- WHAT THIS TASK INVOLVES
Copy every one of these records word for word, with nothing added or left out.

[Dataset entries]

[Begin]

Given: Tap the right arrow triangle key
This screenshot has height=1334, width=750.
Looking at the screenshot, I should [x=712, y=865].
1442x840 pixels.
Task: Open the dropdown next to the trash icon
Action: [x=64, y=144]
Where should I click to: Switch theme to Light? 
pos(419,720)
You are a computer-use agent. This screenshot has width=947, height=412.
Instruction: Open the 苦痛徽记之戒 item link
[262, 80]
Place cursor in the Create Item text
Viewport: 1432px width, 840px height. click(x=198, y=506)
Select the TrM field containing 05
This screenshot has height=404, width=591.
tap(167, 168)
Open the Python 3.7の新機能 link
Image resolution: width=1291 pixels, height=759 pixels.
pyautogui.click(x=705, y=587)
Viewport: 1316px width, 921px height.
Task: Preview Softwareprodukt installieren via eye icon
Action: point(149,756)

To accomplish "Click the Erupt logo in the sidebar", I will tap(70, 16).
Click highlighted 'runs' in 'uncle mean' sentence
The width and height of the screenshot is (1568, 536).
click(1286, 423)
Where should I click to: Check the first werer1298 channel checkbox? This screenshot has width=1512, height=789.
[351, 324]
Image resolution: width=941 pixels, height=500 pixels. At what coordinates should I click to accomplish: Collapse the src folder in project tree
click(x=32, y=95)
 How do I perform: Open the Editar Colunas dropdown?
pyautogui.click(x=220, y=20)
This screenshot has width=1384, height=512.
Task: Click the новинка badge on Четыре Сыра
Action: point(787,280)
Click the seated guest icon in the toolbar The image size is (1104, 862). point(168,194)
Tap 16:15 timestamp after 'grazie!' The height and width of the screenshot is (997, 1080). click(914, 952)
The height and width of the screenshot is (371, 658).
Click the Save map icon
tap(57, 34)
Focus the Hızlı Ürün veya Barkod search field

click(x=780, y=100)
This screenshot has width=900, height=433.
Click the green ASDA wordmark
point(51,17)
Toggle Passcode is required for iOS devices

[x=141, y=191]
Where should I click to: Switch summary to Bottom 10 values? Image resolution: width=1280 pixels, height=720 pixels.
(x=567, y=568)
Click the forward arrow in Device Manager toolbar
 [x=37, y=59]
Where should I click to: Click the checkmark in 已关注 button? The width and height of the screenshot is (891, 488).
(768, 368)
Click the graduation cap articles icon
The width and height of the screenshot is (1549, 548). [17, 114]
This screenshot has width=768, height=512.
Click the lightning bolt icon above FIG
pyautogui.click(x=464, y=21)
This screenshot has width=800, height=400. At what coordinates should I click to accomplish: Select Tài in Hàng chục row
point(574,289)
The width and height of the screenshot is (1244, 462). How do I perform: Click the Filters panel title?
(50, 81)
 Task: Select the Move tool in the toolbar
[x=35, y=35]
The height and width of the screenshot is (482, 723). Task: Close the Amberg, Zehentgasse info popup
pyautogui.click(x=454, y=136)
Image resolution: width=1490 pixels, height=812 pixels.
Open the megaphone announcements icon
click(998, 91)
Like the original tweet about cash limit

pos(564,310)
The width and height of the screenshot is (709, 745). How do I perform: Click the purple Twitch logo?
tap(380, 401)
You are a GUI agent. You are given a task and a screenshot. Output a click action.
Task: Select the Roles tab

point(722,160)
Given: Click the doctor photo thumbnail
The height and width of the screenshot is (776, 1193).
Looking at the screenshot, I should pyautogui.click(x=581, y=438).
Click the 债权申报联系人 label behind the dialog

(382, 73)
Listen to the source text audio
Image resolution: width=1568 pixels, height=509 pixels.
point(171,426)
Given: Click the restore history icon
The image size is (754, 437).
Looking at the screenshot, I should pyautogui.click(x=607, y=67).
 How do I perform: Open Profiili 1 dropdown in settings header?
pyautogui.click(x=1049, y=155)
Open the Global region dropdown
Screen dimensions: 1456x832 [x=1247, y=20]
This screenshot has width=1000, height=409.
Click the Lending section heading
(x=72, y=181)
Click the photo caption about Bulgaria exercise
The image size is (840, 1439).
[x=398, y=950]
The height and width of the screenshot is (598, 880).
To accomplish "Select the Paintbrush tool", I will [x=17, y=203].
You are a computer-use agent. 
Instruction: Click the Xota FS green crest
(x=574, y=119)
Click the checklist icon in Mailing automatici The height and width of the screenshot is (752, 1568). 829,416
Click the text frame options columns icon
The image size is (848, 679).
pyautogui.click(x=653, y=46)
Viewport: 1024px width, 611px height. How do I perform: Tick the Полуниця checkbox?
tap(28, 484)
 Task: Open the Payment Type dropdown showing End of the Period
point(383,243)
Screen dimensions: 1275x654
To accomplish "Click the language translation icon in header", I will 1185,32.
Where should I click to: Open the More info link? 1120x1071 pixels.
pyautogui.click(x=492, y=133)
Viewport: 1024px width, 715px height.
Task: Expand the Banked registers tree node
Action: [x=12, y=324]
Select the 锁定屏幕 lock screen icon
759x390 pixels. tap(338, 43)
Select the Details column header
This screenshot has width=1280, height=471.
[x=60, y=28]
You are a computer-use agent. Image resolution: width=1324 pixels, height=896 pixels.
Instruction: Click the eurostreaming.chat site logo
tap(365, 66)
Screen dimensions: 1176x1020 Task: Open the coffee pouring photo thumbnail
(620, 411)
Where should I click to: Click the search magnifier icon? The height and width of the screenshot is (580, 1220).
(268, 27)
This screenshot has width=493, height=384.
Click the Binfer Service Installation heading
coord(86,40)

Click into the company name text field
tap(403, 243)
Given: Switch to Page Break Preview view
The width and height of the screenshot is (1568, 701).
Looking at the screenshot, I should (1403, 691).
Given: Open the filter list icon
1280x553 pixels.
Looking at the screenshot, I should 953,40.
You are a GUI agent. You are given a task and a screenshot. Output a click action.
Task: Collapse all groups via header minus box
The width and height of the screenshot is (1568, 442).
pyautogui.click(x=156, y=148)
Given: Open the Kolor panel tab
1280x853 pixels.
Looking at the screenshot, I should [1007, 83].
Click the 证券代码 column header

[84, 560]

[End]

- RESULT OF THE EXERCISE
Given: Tap the right arrow triangle key
This screenshot has height=1334, width=750.
Looking at the screenshot, I should [x=712, y=865].
1442x840 pixels.
Task: Open the dropdown next to the trash icon
Action: [x=64, y=144]
Where should I click to: Switch theme to Light? 
pos(419,720)
You are a computer-use agent. This screenshot has width=947, height=412.
Instruction: Open the 苦痛徽记之戒 item link
[262, 80]
Place cursor in the Create Item text
Viewport: 1432px width, 840px height. click(x=198, y=506)
Select the TrM field containing 05
This screenshot has height=404, width=591.
tap(167, 168)
Open the Python 3.7の新機能 link
Image resolution: width=1291 pixels, height=759 pixels.
pyautogui.click(x=705, y=587)
Viewport: 1316px width, 921px height.
Task: Preview Softwareprodukt installieren via eye icon
Action: point(149,756)

To accomplish "Click the Erupt logo in the sidebar", I will tap(70, 16).
Click highlighted 'runs' in 'uncle mean' sentence
The width and height of the screenshot is (1568, 536).
click(1286, 423)
Where should I click to: Check the first werer1298 channel checkbox? This screenshot has width=1512, height=789.
[351, 324]
Image resolution: width=941 pixels, height=500 pixels. At what coordinates should I click to accomplish: Collapse the src folder in project tree
click(x=32, y=95)
 How do I perform: Open the Editar Colunas dropdown?
pyautogui.click(x=220, y=20)
This screenshot has width=1384, height=512.
Task: Click the новинка badge on Четыре Сыра
Action: point(787,280)
Click the seated guest icon in the toolbar The image size is (1104, 862). point(168,194)
Tap 16:15 timestamp after 'grazie!' The height and width of the screenshot is (997, 1080). click(914, 952)
The height and width of the screenshot is (371, 658).
Click the Save map icon
tap(57, 34)
Focus the Hızlı Ürün veya Barkod search field

click(x=780, y=100)
This screenshot has width=900, height=433.
Click the green ASDA wordmark
point(51,17)
Toggle Passcode is required for iOS devices

[x=141, y=191]
Where should I click to: Switch summary to Bottom 10 values? Image resolution: width=1280 pixels, height=720 pixels.
(x=567, y=568)
Click the forward arrow in Device Manager toolbar
 [x=37, y=59]
Where should I click to: Click the checkmark in 已关注 button? The width and height of the screenshot is (891, 488).
(768, 368)
Click the graduation cap articles icon
The width and height of the screenshot is (1549, 548). [17, 114]
This screenshot has width=768, height=512.
Click the lightning bolt icon above FIG
pyautogui.click(x=464, y=21)
This screenshot has width=800, height=400. At what coordinates should I click to accomplish: Select Tài in Hàng chục row
point(574,289)
The width and height of the screenshot is (1244, 462). How do I perform: Click the Filters panel title?
(50, 81)
 Task: Select the Move tool in the toolbar
[x=35, y=35]
The height and width of the screenshot is (482, 723). Task: Close the Amberg, Zehentgasse info popup
pyautogui.click(x=454, y=136)
Image resolution: width=1490 pixels, height=812 pixels.
Open the megaphone announcements icon
click(998, 91)
Like the original tweet about cash limit

pos(564,310)
The width and height of the screenshot is (709, 745). How do I perform: Click the purple Twitch logo?
tap(380, 401)
You are a GUI agent. You are given a task and a screenshot. Output a click action.
Task: Select the Roles tab

point(722,160)
Given: Click the doctor photo thumbnail
The height and width of the screenshot is (776, 1193).
Looking at the screenshot, I should pyautogui.click(x=581, y=438).
Click the 债权申报联系人 label behind the dialog

(382, 73)
Listen to the source text audio
Image resolution: width=1568 pixels, height=509 pixels.
point(171,426)
Given: Click the restore history icon
The image size is (754, 437).
Looking at the screenshot, I should pyautogui.click(x=607, y=67).
 How do I perform: Open Profiili 1 dropdown in settings header?
pyautogui.click(x=1049, y=155)
Open the Global region dropdown
Screen dimensions: 1456x832 [x=1247, y=20]
This screenshot has width=1000, height=409.
Click the Lending section heading
(x=72, y=181)
Click the photo caption about Bulgaria exercise
The image size is (840, 1439).
[x=398, y=950]
The height and width of the screenshot is (598, 880).
To accomplish "Select the Paintbrush tool", I will [x=17, y=203].
You are a computer-use agent. 
Instruction: Click the Xota FS green crest
(x=574, y=119)
Click the checklist icon in Mailing automatici The height and width of the screenshot is (752, 1568). 829,416
Click the text frame options columns icon
The image size is (848, 679).
pyautogui.click(x=653, y=46)
Viewport: 1024px width, 611px height. How do I perform: Tick the Полуниця checkbox?
tap(28, 484)
 Task: Open the Payment Type dropdown showing End of the Period
point(383,243)
Screen dimensions: 1275x654
To accomplish "Click the language translation icon in header", I will 1185,32.
Where should I click to: Open the More info link? 1120x1071 pixels.
pyautogui.click(x=492, y=133)
Viewport: 1024px width, 715px height.
Task: Expand the Banked registers tree node
Action: [x=12, y=324]
Select the 锁定屏幕 lock screen icon
759x390 pixels. tap(338, 43)
Select the Details column header
This screenshot has width=1280, height=471.
[x=60, y=28]
You are a computer-use agent. Image resolution: width=1324 pixels, height=896 pixels.
Instruction: Click the eurostreaming.chat site logo
tap(365, 66)
Screen dimensions: 1176x1020 Task: Open the coffee pouring photo thumbnail
(620, 411)
Where should I click to: Click the search magnifier icon? The height and width of the screenshot is (580, 1220).
(268, 27)
This screenshot has width=493, height=384.
Click the Binfer Service Installation heading
coord(86,40)

Click into the company name text field
tap(403, 243)
Given: Switch to Page Break Preview view
The width and height of the screenshot is (1568, 701).
Looking at the screenshot, I should (1403, 691).
Given: Open the filter list icon
1280x553 pixels.
Looking at the screenshot, I should 953,40.
You are a GUI agent. You are given a task and a screenshot. Output a click action.
Task: Collapse all groups via header minus box
The width and height of the screenshot is (1568, 442).
pyautogui.click(x=156, y=148)
Given: Open the Kolor panel tab
1280x853 pixels.
Looking at the screenshot, I should [1007, 83].
Click the 证券代码 column header

[84, 560]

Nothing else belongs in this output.